• Work item: Give back, exactly and with nothing added, the lines that run from the one containing "Open the calendar clock icon in top bar" to the final line below.

• Available data:
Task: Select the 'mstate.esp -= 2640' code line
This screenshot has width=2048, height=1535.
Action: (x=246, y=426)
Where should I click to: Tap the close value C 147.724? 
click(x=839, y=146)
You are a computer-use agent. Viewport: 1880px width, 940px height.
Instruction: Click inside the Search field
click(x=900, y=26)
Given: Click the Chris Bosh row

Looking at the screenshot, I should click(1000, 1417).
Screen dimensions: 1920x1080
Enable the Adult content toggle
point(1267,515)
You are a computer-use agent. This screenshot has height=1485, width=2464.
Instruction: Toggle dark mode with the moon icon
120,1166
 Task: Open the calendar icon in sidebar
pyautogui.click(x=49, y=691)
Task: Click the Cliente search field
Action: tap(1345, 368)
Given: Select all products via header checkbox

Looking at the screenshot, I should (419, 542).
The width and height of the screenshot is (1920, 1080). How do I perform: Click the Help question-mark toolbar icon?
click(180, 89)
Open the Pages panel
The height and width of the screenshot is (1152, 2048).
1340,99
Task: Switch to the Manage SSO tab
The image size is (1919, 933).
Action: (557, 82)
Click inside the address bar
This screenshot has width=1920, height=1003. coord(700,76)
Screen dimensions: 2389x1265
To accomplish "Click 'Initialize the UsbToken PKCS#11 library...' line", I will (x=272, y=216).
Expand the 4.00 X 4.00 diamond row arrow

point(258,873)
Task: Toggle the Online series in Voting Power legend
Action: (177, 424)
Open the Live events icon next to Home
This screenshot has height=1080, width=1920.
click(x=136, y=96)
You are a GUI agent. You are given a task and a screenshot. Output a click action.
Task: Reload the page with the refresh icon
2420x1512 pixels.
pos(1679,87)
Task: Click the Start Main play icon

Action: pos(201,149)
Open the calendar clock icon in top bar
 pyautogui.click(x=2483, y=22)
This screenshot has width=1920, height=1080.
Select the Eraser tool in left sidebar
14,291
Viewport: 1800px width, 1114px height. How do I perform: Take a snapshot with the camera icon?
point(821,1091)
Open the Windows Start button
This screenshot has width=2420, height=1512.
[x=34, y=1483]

• Task result:
Open the calendar clock icon in top bar
 pyautogui.click(x=2483, y=22)
This screenshot has width=1920, height=1080.
Select the Eraser tool in left sidebar
14,291
Viewport: 1800px width, 1114px height. How do I perform: Take a snapshot with the camera icon?
point(821,1091)
Open the Windows Start button
This screenshot has width=2420, height=1512.
[x=34, y=1483]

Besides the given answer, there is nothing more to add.